* _Document extract_
- - - - -

# Vacuum bags?



## macdonner (Oct 24, 2010)

Okay, so using a vacuum cleaner may be cheating but the OH insisted I have one . It was purchased from Eroski (a Ufesa Mini Mousy AS1915) and has decided that it's belly is full this morning. Now, I'm sure it came with 2 bags but cannot find the other one for love nor money. Just thought I would ask where the best place to go for vacuum bags in Spain is (the local ferreteria?) and who you think supplies the biggest selection. Although I have not ventured to Eroski in search of replacement bags yet today, I have that looming feeling that I will get there and that they will not stock the bag I need!  Cheers!


----------



## Pesky Wesky (May 10, 2009)

I would have thought Eroski themselves, but I don't know. 
We get them from a local electrical appliance shop which is a chain called Expert. A ferreteria might have them too as you said. 
Just don't forget to go with the exact model written down!


----------



## zilly (Mar 9, 2010)

I had a hoover that I bought in Spain-- never could find more bags for it-so landed up by having to order them off the internet. If you can't find the correct ones it's possible to buy 'universal' bags-- and you can do origami with them to hopefully fit! In the end I got so fed up I went out and bought a bagless hoover-much less stressful !

- - - - -

* _Given instruction A_
In the forum thread about vacuum bags, substitute "home appliance store" for "electrical appliance shop" and give the passage starting with "I would have" and going on through "model written down!".

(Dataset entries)

- - - - -

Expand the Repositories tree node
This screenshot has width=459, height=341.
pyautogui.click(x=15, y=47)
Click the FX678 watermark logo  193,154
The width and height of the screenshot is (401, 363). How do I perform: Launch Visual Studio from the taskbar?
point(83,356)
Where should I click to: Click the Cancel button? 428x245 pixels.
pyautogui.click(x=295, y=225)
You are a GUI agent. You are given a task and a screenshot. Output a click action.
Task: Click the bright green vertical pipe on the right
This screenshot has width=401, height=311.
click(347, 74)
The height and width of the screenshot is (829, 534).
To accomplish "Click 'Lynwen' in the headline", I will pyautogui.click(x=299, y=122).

- - - - -

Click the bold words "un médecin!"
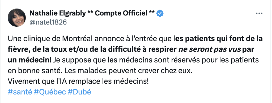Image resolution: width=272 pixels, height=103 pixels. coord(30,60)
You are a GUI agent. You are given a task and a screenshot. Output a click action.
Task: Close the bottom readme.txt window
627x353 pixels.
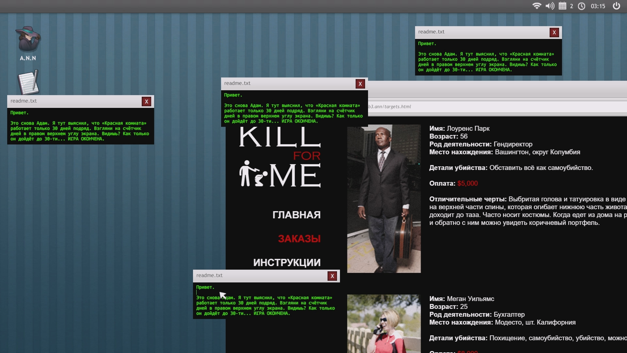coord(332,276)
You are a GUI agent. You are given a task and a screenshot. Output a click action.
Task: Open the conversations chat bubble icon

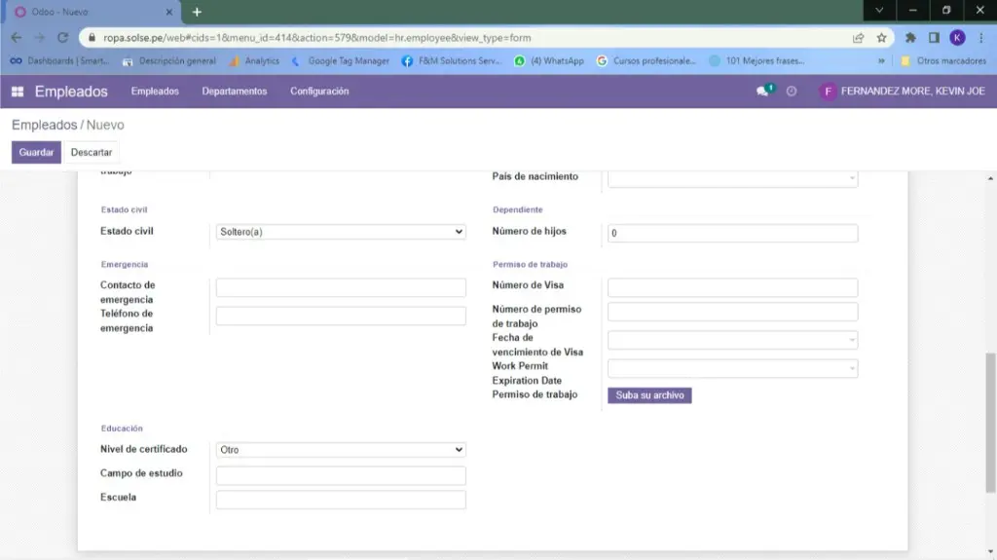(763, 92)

- - - - -

* _Given instruction B_
Rewrite the records starting with the line with "The height and" and going on through the line with "will pyautogui.click(x=299, y=122)." as a two-column CSV with columns named request and answer. Use one row per request, put each value in a single quoted field, and turn line breaks into spaces.

* _Final result A_
I would have thought Eroski themselves, but I don't know. 
We get them from a local home appliance store which is a chain called Expert. A ferreteria might have them too as you said. 
Just don't forget to go with the exact model written down!

* _Final result B_
request,answer
"The height and width of the screenshot is (829, 534). To accomplish ""Click 'Lynwen' in the headline"",","I will pyautogui.click(x=299, y=122)."